* Written instruction A *
Can you rewrite the paragraph beginning "This year, ISPs are really going to pay attention" in the email deliverability text as a short bulleted list that keeps its main facts?
* Written instruction B *
Could you carry the email deliverability text further, picking up after its final line?

* Page text *
--- start ---
Don’t hide your unsubscribe link at the bottom of your email in tiny print. This only aggravates recipients and hurts your brand image. Place it at the top of your emails in clear, easy-to-read print. It’s much better to get an unsubscribe than to have them mark the email as spam.

Offer a preference center.

Ask your subscribers how often they’d like to be contacted and what messages they’d like to receive. This gives subscribers a sense of control and allows you to gather more subscriber data, which you can use to further target and segment the content of your messages. You can often save subscribers who simply prefer to hear from you less frequently.

Authentication is key.

This year, ISPs are really going to pay attention to authentication. Be sure your records are intact and up-to-date so they know who you are. Keep an eye on important records, such as DKIM, SPF, Sender ID, MX and A records. Include DMARC if it is applicable to your brand.

How Bronto Calculates Deliverability

As a measurement, deliverability is your success at getting email messages to your subscribers. At Bronto, we monitor three metrics to help you keep your email program on track:

  • Delivery rating shows the quality of your lists and emails. It’s an algorithmic calculation of spam complaints, bounces, level of engagement (opens, clicks, conversions) and internal measurements that we use to help you optimize your deliverability. It also includes the number of unsubscribes and contact losses, which can happen when you have an incorrect or defunct email address. We continually adjust our internal measurements based on information such as ISP threshold changes and feedback-loop availability. Delivery rating indicates whether a single email campaign was delivered or it bounced. Most well-run marketing programs have 99-100% delivery rate.
  • Sender rating is the same type of calculation, but it is the 30-day average of your delivery rating.
  • Deliverability rating is the percentage of emails that are accepted by the ISP and those that reach the inbox (whether it ends up in a recipient’s main inbox or in the spam folder). A high number of email complaints coupled with a low level of engagement (clicks, opens and conversions) will negatively affect your deliverability. Bronto calculates deliverability as (total emails sent - total emails bounced)/total emails sent.

How Can I Improve my Deliverability Rating?

Start with your customer. The secret to deliverability is to minimize complaints and maintain engagement. To reduce the risk of complaints, reverse-engineer the customer experience. In other words, set aside the goals for your product and think about your buyers.

Ask Yourself:

  • Who are our buyers?
  • How often do people buy our products or services?
  • When’s our busiest selling time?
--- end ---
* Extracted entries *
--- start ---
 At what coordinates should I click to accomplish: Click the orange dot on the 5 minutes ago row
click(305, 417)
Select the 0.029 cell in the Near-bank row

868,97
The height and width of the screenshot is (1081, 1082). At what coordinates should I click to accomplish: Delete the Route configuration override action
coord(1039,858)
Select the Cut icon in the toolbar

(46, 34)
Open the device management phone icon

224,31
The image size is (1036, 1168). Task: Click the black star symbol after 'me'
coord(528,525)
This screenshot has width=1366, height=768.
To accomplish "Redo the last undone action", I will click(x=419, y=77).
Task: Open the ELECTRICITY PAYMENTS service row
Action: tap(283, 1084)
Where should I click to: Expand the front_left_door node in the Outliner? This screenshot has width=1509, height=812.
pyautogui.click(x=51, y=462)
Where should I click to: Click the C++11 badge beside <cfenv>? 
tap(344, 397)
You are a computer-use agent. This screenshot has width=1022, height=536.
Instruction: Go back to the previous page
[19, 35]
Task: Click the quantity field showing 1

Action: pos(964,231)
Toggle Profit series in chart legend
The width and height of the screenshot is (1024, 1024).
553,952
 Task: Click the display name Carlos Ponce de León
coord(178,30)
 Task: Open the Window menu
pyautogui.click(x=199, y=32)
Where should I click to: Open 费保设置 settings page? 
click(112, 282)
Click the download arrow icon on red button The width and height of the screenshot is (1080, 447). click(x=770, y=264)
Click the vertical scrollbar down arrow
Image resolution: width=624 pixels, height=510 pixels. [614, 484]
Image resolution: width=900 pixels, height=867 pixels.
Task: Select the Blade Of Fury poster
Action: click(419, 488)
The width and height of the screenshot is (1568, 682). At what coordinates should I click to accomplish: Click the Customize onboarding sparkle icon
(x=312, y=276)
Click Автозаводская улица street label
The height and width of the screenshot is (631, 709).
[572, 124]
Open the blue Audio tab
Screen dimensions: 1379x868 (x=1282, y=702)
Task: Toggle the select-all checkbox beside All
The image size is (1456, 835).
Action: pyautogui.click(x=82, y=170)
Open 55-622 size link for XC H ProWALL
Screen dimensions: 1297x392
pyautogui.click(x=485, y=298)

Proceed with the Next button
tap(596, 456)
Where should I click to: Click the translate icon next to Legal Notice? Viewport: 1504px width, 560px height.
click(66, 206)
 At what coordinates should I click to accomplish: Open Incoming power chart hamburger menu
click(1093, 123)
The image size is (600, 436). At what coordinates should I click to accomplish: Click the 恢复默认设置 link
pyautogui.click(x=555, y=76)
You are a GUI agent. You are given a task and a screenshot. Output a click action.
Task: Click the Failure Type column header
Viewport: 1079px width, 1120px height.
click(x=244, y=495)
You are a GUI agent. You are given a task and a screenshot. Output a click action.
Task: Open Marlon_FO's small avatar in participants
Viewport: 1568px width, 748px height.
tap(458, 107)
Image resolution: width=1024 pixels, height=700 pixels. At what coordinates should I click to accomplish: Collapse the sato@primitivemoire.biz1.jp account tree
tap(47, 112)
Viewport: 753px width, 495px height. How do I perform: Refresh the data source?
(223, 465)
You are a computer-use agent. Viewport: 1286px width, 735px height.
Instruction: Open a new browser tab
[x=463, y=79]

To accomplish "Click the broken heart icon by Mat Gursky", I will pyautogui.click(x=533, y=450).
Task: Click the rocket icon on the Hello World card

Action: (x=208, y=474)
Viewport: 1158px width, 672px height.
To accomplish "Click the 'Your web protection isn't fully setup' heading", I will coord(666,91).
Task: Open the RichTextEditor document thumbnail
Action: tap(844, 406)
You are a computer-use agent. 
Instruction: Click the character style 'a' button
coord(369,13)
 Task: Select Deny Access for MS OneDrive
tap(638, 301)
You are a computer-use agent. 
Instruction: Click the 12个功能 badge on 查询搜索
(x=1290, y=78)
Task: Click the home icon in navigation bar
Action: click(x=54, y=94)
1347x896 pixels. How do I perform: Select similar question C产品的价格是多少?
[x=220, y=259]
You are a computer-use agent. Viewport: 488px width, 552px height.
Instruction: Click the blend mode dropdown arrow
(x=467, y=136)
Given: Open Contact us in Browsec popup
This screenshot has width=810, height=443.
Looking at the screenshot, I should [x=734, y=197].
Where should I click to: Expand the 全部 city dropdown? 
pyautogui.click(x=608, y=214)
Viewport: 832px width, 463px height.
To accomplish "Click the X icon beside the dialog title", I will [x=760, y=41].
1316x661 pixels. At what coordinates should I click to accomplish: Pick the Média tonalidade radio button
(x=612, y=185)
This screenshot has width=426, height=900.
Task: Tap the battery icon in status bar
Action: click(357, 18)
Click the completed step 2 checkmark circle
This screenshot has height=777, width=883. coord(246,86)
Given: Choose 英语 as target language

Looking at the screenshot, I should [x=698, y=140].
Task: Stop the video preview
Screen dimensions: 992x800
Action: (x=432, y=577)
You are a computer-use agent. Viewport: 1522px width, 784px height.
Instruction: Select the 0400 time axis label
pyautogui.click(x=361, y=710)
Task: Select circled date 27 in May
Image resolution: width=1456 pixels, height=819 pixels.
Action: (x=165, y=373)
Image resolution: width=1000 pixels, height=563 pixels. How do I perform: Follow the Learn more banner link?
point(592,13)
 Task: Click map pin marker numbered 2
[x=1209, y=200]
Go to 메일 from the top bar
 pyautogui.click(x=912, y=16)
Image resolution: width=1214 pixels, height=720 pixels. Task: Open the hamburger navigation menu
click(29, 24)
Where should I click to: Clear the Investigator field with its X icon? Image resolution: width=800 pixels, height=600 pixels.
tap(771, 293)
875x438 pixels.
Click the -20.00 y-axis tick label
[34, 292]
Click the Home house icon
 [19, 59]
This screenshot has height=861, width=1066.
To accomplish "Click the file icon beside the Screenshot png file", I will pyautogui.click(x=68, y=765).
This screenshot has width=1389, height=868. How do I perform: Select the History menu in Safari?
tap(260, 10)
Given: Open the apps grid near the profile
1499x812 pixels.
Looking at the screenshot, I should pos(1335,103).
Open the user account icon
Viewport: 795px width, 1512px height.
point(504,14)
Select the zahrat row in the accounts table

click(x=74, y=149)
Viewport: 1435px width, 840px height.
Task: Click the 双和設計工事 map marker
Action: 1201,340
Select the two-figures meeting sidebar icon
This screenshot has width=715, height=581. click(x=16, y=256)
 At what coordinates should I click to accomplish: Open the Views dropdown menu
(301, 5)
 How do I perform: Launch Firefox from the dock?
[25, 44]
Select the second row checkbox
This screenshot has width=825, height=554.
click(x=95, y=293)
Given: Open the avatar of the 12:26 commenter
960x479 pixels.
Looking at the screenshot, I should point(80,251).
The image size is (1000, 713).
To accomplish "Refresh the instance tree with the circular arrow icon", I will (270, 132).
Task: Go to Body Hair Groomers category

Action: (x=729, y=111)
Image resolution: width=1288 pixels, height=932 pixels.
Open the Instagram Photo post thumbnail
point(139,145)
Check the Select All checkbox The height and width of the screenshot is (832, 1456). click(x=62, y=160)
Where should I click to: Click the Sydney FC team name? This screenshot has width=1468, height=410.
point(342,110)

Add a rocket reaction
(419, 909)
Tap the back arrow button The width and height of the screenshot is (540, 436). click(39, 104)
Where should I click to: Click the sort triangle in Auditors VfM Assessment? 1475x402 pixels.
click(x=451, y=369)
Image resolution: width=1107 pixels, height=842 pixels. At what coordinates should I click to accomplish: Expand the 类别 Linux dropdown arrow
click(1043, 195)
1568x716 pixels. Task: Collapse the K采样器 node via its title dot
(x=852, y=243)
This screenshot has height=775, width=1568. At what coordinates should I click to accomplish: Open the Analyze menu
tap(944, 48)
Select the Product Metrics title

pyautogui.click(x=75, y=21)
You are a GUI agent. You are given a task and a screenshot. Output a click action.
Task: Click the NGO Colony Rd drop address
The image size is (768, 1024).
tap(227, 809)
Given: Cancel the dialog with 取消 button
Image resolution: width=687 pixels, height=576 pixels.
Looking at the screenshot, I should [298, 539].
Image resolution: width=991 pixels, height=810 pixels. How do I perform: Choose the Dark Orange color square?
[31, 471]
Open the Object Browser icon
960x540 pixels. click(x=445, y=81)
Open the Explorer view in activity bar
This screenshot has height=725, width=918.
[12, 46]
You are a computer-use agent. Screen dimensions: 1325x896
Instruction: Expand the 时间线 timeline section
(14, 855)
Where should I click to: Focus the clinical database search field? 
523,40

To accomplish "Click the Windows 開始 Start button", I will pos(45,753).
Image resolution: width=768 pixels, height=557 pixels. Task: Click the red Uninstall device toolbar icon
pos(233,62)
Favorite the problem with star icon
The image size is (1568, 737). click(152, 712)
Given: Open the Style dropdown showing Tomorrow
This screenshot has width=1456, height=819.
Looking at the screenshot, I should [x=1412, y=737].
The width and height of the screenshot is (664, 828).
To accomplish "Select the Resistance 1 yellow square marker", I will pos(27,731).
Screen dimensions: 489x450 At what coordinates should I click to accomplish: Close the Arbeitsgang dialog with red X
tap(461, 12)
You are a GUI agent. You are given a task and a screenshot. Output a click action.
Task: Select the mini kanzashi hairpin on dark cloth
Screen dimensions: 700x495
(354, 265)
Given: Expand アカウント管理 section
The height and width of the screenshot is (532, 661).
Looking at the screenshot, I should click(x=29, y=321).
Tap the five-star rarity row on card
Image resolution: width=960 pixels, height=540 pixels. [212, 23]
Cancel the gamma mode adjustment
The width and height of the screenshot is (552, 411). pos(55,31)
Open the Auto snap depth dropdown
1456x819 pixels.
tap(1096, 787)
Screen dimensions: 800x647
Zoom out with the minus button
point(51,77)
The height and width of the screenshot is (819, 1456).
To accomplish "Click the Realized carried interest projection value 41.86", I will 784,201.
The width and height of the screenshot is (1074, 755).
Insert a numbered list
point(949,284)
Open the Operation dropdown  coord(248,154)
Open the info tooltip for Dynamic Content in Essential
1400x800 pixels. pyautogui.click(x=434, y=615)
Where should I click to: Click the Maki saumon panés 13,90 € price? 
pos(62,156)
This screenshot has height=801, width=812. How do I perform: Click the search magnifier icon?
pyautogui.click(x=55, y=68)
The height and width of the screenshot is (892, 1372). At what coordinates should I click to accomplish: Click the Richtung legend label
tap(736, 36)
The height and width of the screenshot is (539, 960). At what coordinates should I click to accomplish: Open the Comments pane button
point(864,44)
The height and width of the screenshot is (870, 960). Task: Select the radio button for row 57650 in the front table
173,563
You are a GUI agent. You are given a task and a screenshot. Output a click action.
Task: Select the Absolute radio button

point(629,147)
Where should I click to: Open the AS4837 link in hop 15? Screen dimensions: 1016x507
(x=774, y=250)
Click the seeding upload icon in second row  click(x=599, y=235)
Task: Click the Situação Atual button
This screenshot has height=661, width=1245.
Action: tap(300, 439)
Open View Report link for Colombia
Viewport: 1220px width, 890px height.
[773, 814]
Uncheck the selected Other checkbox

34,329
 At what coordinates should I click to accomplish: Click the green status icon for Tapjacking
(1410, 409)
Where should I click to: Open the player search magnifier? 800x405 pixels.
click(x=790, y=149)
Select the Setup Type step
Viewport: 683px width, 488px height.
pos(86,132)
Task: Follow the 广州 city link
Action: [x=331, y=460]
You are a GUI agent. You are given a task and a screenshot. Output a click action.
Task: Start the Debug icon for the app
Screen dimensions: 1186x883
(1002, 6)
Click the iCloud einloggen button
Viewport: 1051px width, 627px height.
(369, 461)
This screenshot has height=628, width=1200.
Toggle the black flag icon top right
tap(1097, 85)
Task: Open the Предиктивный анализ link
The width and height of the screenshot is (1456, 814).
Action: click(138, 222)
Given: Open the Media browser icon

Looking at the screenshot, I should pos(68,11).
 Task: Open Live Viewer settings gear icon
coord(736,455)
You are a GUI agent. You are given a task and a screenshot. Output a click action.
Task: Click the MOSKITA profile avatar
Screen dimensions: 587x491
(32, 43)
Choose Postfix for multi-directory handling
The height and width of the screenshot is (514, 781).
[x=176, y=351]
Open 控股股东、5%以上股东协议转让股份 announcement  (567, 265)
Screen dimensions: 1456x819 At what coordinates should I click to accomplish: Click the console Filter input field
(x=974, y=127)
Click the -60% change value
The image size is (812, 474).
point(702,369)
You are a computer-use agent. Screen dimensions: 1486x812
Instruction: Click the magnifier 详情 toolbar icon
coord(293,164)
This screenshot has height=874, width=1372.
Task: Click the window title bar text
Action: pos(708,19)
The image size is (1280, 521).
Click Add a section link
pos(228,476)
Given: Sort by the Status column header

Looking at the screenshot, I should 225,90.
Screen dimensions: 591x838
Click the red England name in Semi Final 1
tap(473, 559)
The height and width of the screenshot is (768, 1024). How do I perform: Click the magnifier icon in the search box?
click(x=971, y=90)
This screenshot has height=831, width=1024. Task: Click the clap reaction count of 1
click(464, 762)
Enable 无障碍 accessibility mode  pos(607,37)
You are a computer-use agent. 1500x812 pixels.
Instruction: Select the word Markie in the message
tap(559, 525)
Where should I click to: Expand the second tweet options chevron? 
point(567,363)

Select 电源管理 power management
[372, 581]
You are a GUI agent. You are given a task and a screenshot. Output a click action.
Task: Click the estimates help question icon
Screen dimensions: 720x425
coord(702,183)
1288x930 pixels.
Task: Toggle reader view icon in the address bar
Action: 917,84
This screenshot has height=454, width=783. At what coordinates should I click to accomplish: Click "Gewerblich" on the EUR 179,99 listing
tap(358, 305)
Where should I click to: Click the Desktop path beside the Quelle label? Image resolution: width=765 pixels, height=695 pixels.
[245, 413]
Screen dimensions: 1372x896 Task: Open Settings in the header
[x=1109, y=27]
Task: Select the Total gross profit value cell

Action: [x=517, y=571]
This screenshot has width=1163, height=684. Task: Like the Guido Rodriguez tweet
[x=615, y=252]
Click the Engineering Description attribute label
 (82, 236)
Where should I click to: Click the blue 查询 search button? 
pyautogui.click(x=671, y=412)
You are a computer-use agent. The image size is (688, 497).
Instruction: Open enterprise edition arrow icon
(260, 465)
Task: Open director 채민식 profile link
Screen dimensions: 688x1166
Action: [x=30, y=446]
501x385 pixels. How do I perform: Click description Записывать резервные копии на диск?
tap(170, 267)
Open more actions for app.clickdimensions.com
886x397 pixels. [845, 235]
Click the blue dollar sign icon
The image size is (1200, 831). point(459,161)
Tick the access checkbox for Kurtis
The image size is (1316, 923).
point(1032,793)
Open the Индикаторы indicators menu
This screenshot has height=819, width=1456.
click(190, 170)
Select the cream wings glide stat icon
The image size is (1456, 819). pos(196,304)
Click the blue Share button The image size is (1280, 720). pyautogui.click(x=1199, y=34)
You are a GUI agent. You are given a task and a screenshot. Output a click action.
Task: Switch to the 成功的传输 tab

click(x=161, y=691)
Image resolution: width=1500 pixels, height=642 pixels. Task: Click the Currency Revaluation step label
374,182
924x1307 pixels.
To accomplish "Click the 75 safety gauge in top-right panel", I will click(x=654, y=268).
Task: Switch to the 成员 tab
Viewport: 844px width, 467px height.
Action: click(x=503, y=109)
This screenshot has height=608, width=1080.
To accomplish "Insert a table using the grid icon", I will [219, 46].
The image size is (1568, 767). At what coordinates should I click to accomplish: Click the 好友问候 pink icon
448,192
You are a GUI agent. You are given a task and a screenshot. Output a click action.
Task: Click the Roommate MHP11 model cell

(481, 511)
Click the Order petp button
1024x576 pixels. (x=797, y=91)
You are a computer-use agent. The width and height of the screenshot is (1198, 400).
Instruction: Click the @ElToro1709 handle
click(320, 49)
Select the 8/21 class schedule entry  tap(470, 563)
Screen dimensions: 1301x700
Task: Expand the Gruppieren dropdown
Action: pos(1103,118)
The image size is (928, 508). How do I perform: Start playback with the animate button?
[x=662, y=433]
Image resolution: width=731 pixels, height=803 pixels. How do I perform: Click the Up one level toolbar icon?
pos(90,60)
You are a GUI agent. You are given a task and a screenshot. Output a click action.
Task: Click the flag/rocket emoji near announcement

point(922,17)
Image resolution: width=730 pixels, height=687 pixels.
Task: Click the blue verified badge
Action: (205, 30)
--- end ---
* Result A *
- ISPs will pay close attention to authentication this year.
- Keep your records intact and up to date so ISPs know who you are.
- Watch key records: DKIM, SPF, Sender ID, MX and A records.
- Add DMARC if it applies to your brand.

* Result B *
  • • What messages make subscribers open and click through our emails?
  • What messages inspire them to purchase?
  • • Did we set clear expectations for when and what they will get from us?
  • Do we make it easy for people to manage their communication preferences?
  • How did they sign up to hear from us?
  • What type of permission did we collect (e.g. opt-in to newsletters)?

Create segments for each of these categories, and cross-reference the messages that inspired the actions taken. You can also use an automated workflow or product recommendations to target your most engaged customers with highly relevant messages.

The second half of the deliverability equation is engagement. Use the data you have to increase engagement. For instance, even simple segmentation on gender can produce profound results. Or you could segment on past purchases to send relevant care instructions. One of the reasons Amazon is doing so well is because it’s sitting on a treasure trove of customer data – and using it. Most retailers aren’t using their data effectively.

Checklist for strong deliverability:

  • Grow your subscriber list organically. Draw people to your site and invite them to subscribe, browse, cart and purchase products. Don’t purchase or rent email lists. Ever. Eventually, renting and purchasing lists will crater your deliverability results.
  • Get permission to send people email. Send only to subscribers who have explicitly opted in to your list. Remember, email is personal. If you don’t have permission, it’s like walking into a stranger’s house uninvited. That’s no way to win friends and convert customers.
  • Send relevant, engaging content to subscribers. Keep your subscribers engaged with your content. When they open and click through to your website, that’s engagement. And as you get to know customers better, you can adjust your messages to ensure higher deliverability.
  • Actively manage unsubscribes. Regular list maintenance is critical to strong deliverability. Remember, unsubscribes are not a bad thing; they are a normal by-product of email marketing. Use a combination of managed preferences and an unsubscribe page to give them options. In some cases, these techniques will encourage them to stay with you, particularly if they have the opportunity to receive fewer emails.

The Bottom Line

Great deliverability starts with permission and engagement. Those who don’t engage with your content may not be a good fit for your brand. In that case, unsubscribes are not a bad thing. Just keep minding the store, adding personalization and listening to your customers – and your brand is sure to win in the growing, omnichannel world of commerce.

If you’d like to learn more about deliverability, contact us. We’re happy to discuss your goals and challenges to see if these tactics are a good fit for growing your brand’s reputation in the marketplace.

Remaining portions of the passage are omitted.